§ TASK SET:
#1 Answer these questions using the passage on DNM rates and ancestry proportions.
(a) Which three cohorts are said to have significant African ancestry?
(b) What statistical method was used to assess the relationships between DNM rate and ancestry proportion?
(c) For Latino ancestry individuals from the CRA cohort, what P value is reported for Native American ancestry proportion and DNM rate after adjusting for parental age?
#2 Translate this sentence from the passage on DNM rates and ancestry proportions into Spanish: "To test more directly how interancestral differences might influence DNM accumulation, we used linear regression to assess the relationships between DNM rate and African ancestry proportion, and DNM rate and Native American ancestry proportion."

§ SELECTED EXTRACT:
◆ ◆ ◆

DNM Rates by Ancestral Proportions of Individuals from Admixed Populations.
To test more directly how interancestral differences might influence DNM accumulation, we used linear regression to assess the relationships between DNM rate and African ancestry proportion, and DNM rate and Native American ancestry proportion. Within the BAGS, CFS_AFR, and CRA individuals, which represent the three cohorts with significant African ancestry, we found no significant correlation between African ancestry proportion and DNM rate after adjusting for parental age (P > 0.36, ANOVA) (SI Appendix, Fig. S10A). This absence of a relationship persists when looking only within BAGS individuals (P > 0.72) or only within CRA individuals (P > 0.19), and there was also no relationship when comparing Native American ancestry proportion and DNM rate before (P > 0.76) or after (P > 0.088) adjusting for parental age within Latino ancestry individuals from the CRA cohort (SI Appendix, Fig. S10B).

◆ ◆ ◆

(Records excerpted from a collection)
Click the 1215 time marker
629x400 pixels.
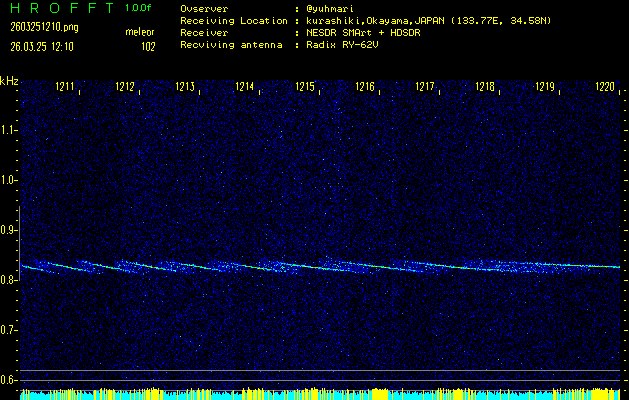pos(305,88)
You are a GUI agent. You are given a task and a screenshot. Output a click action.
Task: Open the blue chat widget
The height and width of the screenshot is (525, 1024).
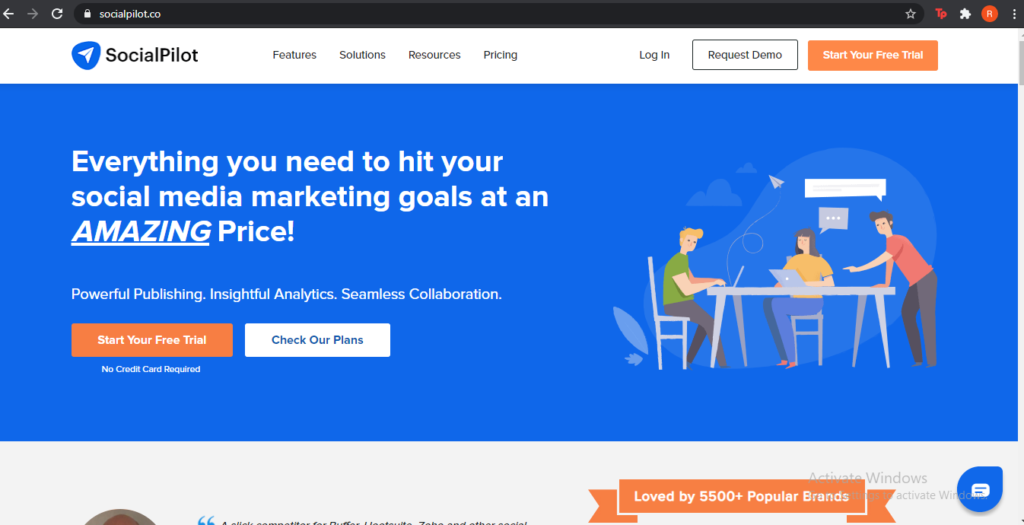pos(979,489)
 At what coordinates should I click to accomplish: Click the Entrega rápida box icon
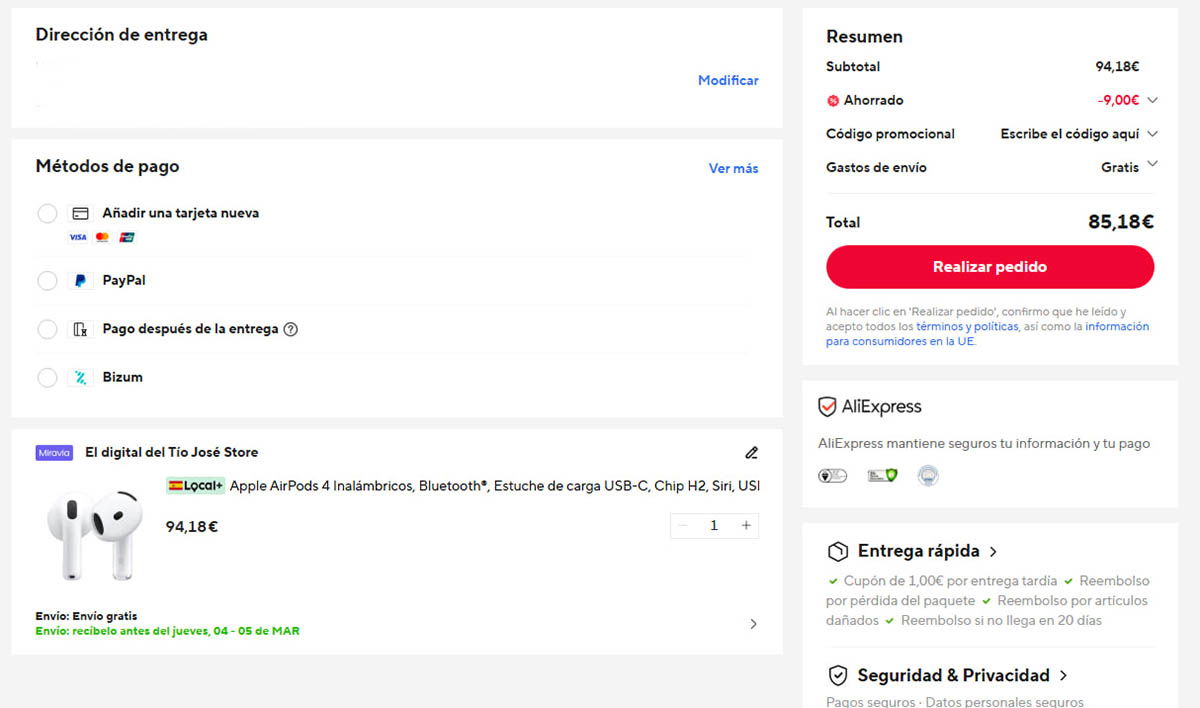tap(837, 551)
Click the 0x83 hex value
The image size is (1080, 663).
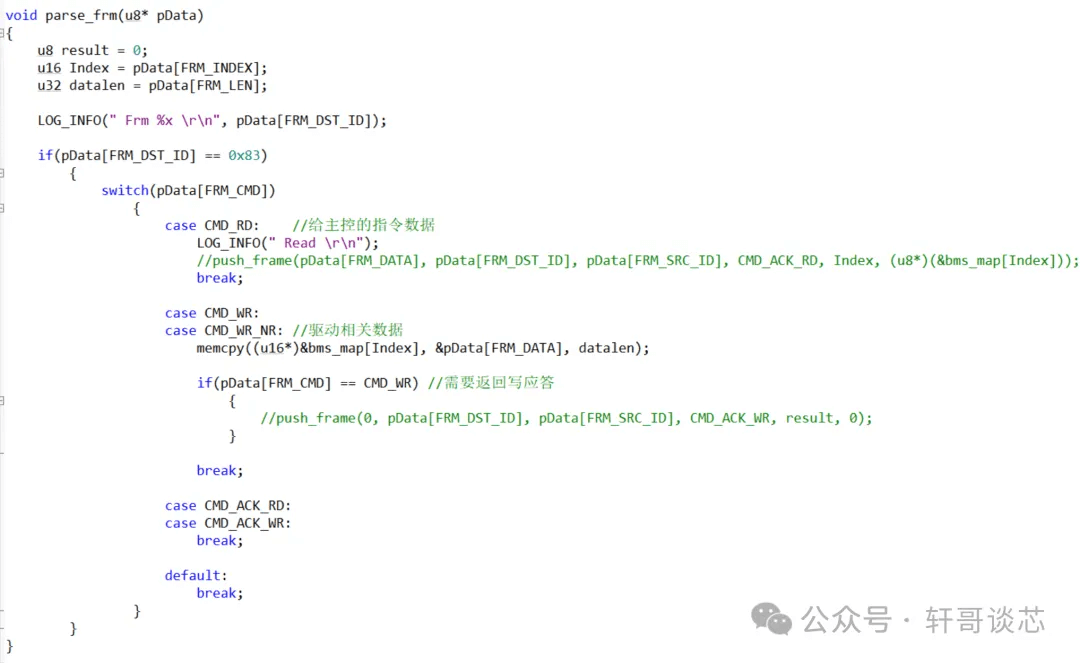[247, 155]
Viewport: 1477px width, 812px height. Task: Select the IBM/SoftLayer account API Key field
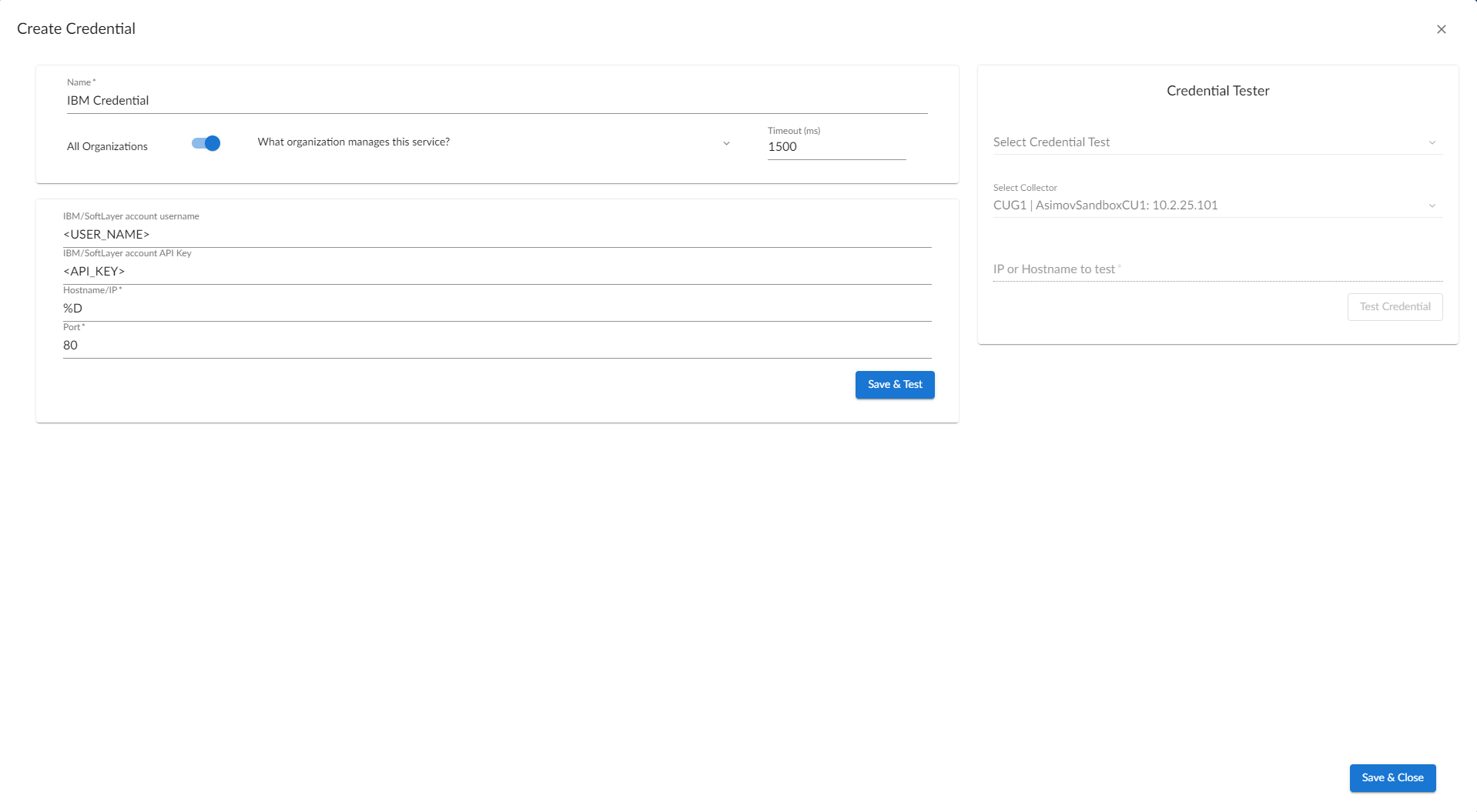tap(497, 272)
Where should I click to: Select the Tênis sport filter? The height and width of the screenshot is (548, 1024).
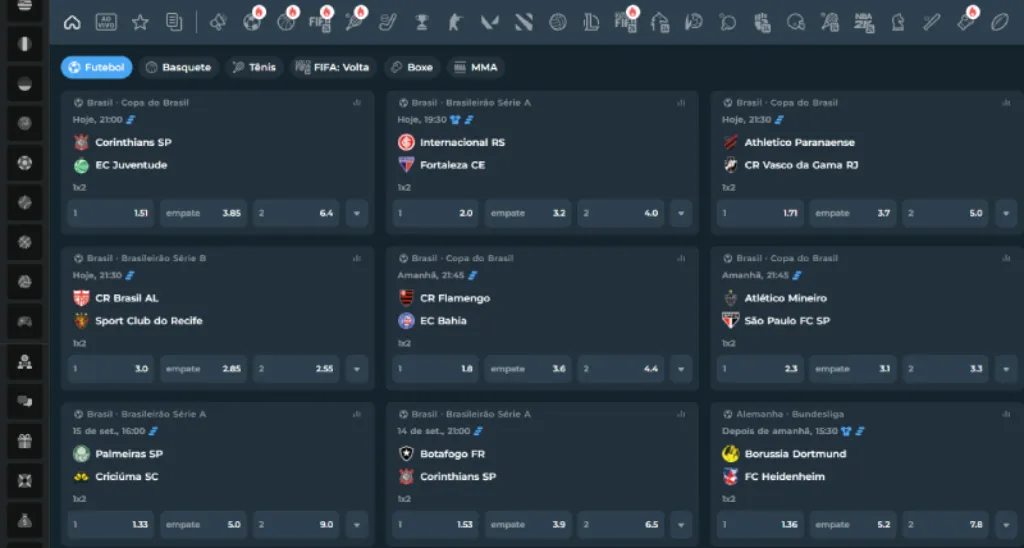click(x=254, y=67)
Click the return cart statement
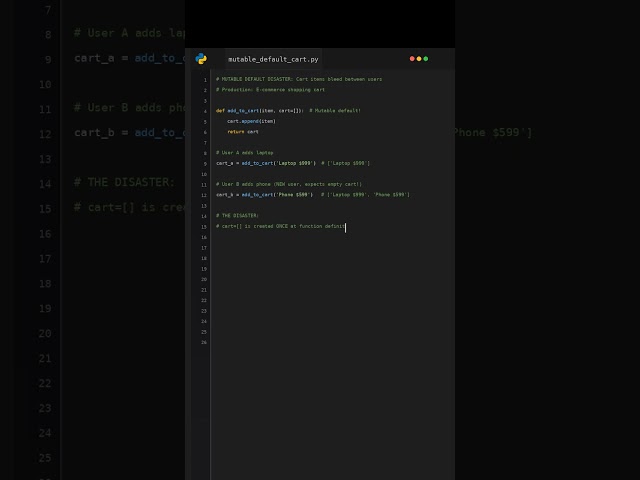 [x=242, y=132]
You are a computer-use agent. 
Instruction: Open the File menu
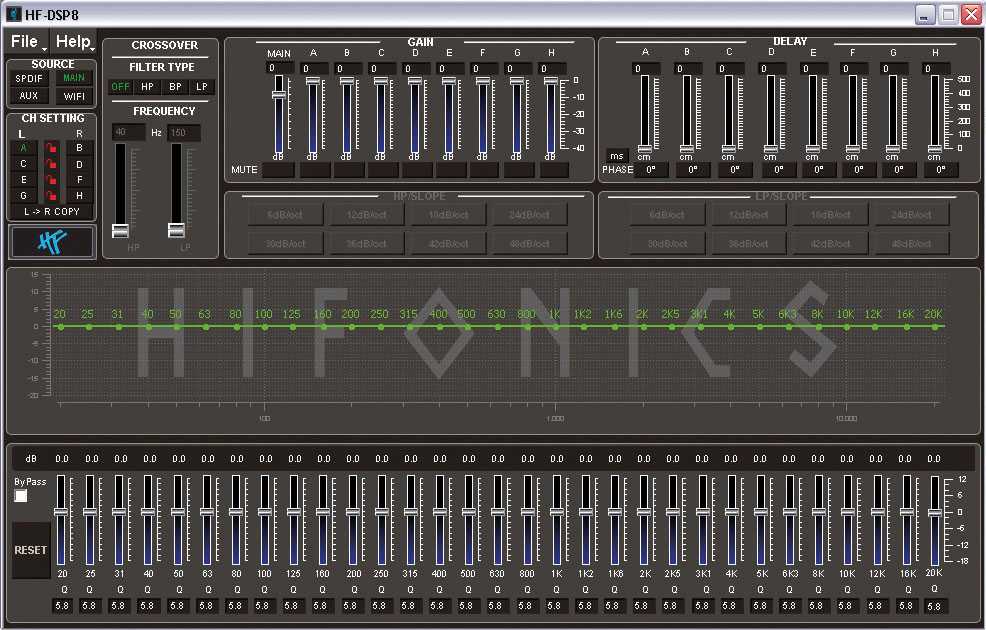pyautogui.click(x=25, y=42)
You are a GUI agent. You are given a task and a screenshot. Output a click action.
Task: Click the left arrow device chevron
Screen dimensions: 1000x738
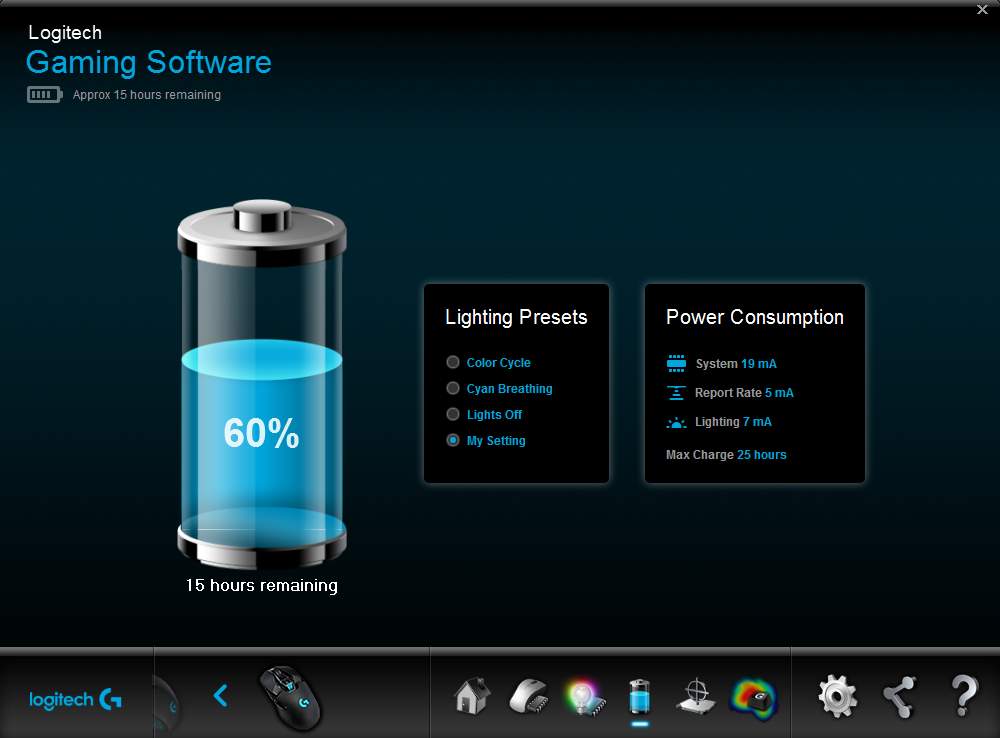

◆ ◆ ◆

§ ANSWERS BY TASK:
#1
(a) BAGS, CFS_AFR, and CRA
(b) Linear regression
(c) P > 0.088

#2 Para poner a prueba de forma más directa cómo las diferencias entre ancestrías podrían influir en la acumulación de DNM, utilizamos regresión lineal para evaluar las relaciones entre la tasa de DNM y la proporción de ascendencia africana, y entre la tasa de DNM y la proporción de ascendencia nativa americana.